Trecho fornecido ▸
No direito das obrigações, um dos temas de maior relevância, na prática, diz respeito às garantias. Todos que celebram contratos almejam vê-los cumpridos. É para isso que os contratos são feitos. Mas a inadimplência, apesar de não ser o desejado, é uma realidade inescondível, ainda mais nos dias de hoje, com toda dificuldade econômica que o País atravessa.

Assim sendo, não é de se estranhar a exigência, do credor, de uma garantia de que a obrigação será cumprida. Essa garantia pode ser real ou fidejussória. E dentre as fidejussórias, a fiança é a que tem maior destaque.

Daí a razão desse pequeno ensaio que, longe de que pretender encerrar questão, apenas traça apontamentos sobre o tema, procurando ajudar a fomentar o debate.

A fiança é um instituto do direito civil, muito utilizado no dia a dia, estando prevista nos art. 818 a 839 do Código Civil e aplicada, especialmente, nos contratos de locação de imóveis urbanos.

 

I. DEFINIÇÃO, CONCEITO E NATUREZA.

A definição de fiança é dada pelo CC, art. 818: pelo contrato de fiança, uma pessoa garante satisfazer ao credor uma obrigação assumida pelo devedor, caso este não a cumpra.

A fiança é, pois, um contrato, do qual consta duas partes: o fiador e o afiançado.  Por força desse contrato, uma pessoa – o fiador – garante, com a força do seu próprio patrimônio, o cumprimento da obrigação assumida por outra – o afiançado –. Estabelece-se, dessa forma, a obrigação de uma pessoa e a responsabilidade de outra.

É uma modalidade de garantia contratual acessória, em que alguém, alheio à relação contratual original, se compromete a cumprir a obrigação assumida por outrem, caso este não a cumpra.

Material fornecido ▸
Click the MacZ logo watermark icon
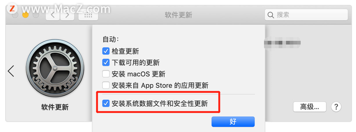This screenshot has width=356, height=132. tap(13, 9)
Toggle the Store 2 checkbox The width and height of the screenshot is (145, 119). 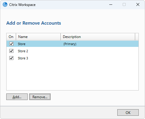[x=11, y=51]

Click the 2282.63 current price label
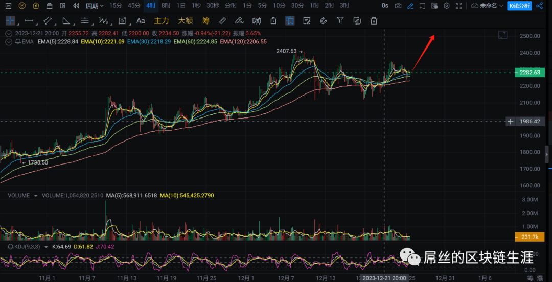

O que fazer ▸ Modifique o texto sobre a fiança a partir das palavras "Assim sendo, não" até as palavras "fomentar o debate.", inclusive, trocando "ensaio" por "artigo". Este material vem de outra fonte.

Resultado da tarefa ▸
Assim sendo, não é de se estranhar a exigência, do credor, de uma garantia de que a obrigação será cumprida. Essa garantia pode ser real ou fidejussória. E dentre as fidejussórias, a fiança é a que tem maior destaque.

Daí a razão desse pequeno artigo que, longe de que pretender encerrar questão, apenas traça apontamentos sobre o tema, procurando ajudar a fomentar o debate.